Dear Mr Howell;
I agree with Mr. Salter in his opinion of Mr. Freeman. I also think he’s good for the state. Assuming his quoted remarks were really spoken by him and are not being taken out of context, I can’t help but feel a little disappointed.
“Reform in Mississippi is hard because the base stock of this state is a mule-headed bunch of farmers. These farmers have ruled the roost for so long because this is an agricultural state.”
This state IS an agricultural state so who, pray tell, should be ruling the roost here? And case in point these same “mule-headed farmers” were, and still are to some extent, the backbone of the Democratic Party. Back when the Democratic Party claimed to be the party of the working man.
“Holding on to the old politics of race, class and region has starved Mississippi for too long……”
Exactly what does this comment mean?
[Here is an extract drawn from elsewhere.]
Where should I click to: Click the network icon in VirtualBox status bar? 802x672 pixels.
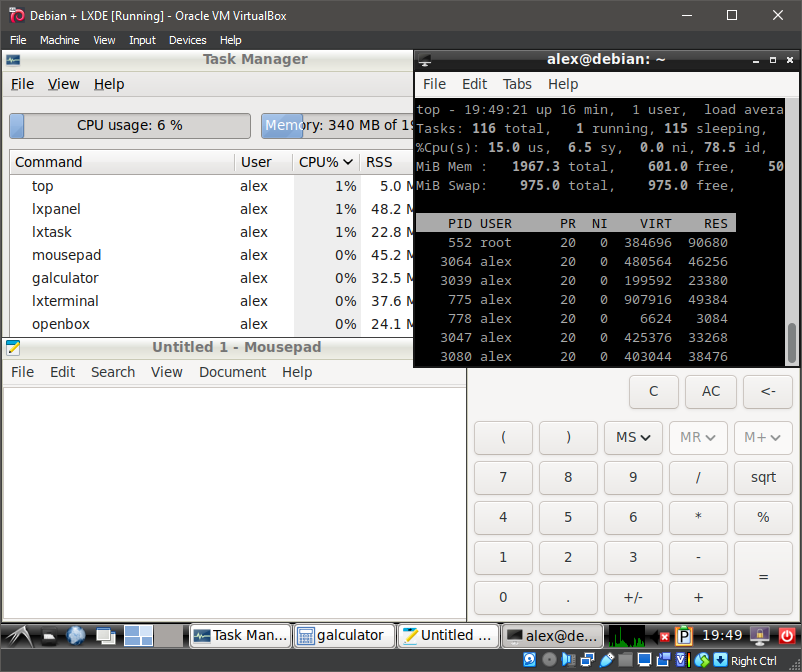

To my knowledge. every state in the union has to deal with “politics of race, class and region.” And Mississippi, while being the state the comedians and talking heads of the TV media love to denigrate, is doing as well as any in this regard, and far better than some.
And as to “reform in Mississippi is hard….” Exactly what “reform” is he referring to?
In today’s political climate I think us “common country folk” should get a little jumpy when politicians (or actors who are business partners of politicians) start talking about “reform.”
Especially when the remarks were made as a host at a cocktail party in Los Angeles given for Bill Luckett, a possible Democratic candidate for governor of Mississippi in 2011, and who is quoted in this same article as inferring that not belonging to the Democratic party means being “a racist or something.”